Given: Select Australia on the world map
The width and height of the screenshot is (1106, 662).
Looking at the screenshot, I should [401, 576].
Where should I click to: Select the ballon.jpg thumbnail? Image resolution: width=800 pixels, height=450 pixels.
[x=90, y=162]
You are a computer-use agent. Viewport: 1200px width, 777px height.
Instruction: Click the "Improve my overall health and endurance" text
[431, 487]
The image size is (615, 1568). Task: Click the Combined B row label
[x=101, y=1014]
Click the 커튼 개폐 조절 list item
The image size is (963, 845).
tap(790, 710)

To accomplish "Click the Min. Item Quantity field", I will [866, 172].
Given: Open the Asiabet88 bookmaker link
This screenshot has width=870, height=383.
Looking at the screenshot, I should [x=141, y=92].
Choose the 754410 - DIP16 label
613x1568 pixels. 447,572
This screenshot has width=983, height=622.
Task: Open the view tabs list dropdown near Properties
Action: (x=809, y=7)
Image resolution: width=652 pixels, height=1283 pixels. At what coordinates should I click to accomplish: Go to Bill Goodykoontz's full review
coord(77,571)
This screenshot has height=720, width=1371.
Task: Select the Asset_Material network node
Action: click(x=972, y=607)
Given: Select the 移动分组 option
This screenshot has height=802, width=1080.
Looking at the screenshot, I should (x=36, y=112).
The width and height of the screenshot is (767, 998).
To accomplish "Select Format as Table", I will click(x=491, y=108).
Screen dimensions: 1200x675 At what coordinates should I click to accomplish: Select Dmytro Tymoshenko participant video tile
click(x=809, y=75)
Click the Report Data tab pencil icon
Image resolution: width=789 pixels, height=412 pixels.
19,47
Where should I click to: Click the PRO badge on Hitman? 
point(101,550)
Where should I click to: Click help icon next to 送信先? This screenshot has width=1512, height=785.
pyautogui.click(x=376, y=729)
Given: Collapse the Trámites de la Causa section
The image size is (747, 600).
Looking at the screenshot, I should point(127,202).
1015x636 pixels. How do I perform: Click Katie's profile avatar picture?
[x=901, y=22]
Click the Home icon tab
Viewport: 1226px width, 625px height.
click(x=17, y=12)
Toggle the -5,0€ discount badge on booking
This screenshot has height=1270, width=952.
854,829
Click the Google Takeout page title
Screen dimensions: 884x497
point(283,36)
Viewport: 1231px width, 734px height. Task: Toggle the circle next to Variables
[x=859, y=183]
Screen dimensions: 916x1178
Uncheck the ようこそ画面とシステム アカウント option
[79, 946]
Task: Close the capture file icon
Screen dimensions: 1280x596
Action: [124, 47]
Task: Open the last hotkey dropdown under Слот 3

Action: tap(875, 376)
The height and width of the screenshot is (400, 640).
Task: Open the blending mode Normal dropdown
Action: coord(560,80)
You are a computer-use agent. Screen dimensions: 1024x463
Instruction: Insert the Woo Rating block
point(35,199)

□ □ □

Your instructions:
Reproduce the listing above word for word.

Solution to the exercise:
Given: Select Australia on the world map
The width and height of the screenshot is (1106, 662).
Looking at the screenshot, I should [401, 576].
Where should I click to: Select the ballon.jpg thumbnail? Image resolution: width=800 pixels, height=450 pixels.
[x=90, y=162]
You are a computer-use agent. Viewport: 1200px width, 777px height.
Instruction: Click the "Improve my overall health and endurance" text
[431, 487]
The image size is (615, 1568). Task: Click the Combined B row label
[x=101, y=1014]
Click the 커튼 개폐 조절 list item
The image size is (963, 845).
tap(790, 710)

To accomplish "Click the Min. Item Quantity field", I will [866, 172].
Given: Open the Asiabet88 bookmaker link
This screenshot has width=870, height=383.
Looking at the screenshot, I should [x=141, y=92].
Choose the 754410 - DIP16 label
613x1568 pixels. 447,572
This screenshot has width=983, height=622.
Task: Open the view tabs list dropdown near Properties
Action: (x=809, y=7)
Image resolution: width=652 pixels, height=1283 pixels. At what coordinates should I click to accomplish: Go to Bill Goodykoontz's full review
coord(77,571)
This screenshot has height=720, width=1371.
Task: Select the Asset_Material network node
Action: click(x=972, y=607)
Given: Select the 移动分组 option
This screenshot has height=802, width=1080.
Looking at the screenshot, I should (x=36, y=112).
The width and height of the screenshot is (767, 998).
To accomplish "Select Format as Table", I will click(x=491, y=108).
Screen dimensions: 1200x675 At what coordinates should I click to accomplish: Select Dmytro Tymoshenko participant video tile
click(x=809, y=75)
Click the Report Data tab pencil icon
Image resolution: width=789 pixels, height=412 pixels.
19,47
Where should I click to: Click the PRO badge on Hitman? 
point(101,550)
Where should I click to: Click help icon next to 送信先? This screenshot has width=1512, height=785.
pyautogui.click(x=376, y=729)
Given: Collapse the Trámites de la Causa section
The image size is (747, 600).
Looking at the screenshot, I should point(127,202).
1015x636 pixels. How do I perform: Click Katie's profile avatar picture?
[x=901, y=22]
Click the Home icon tab
Viewport: 1226px width, 625px height.
click(x=17, y=12)
Toggle the -5,0€ discount badge on booking
This screenshot has height=1270, width=952.
854,829
Click the Google Takeout page title
Screen dimensions: 884x497
point(283,36)
Viewport: 1231px width, 734px height. Task: Toggle the circle next to Variables
[x=859, y=183]
Screen dimensions: 916x1178
Uncheck the ようこそ画面とシステム アカウント option
[79, 946]
Task: Close the capture file icon
Screen dimensions: 1280x596
Action: [124, 47]
Task: Open the last hotkey dropdown under Слот 3

Action: tap(875, 376)
The height and width of the screenshot is (400, 640).
Task: Open the blending mode Normal dropdown
Action: coord(560,80)
You are a computer-use agent. Screen dimensions: 1024x463
Instruction: Insert the Woo Rating block
point(35,199)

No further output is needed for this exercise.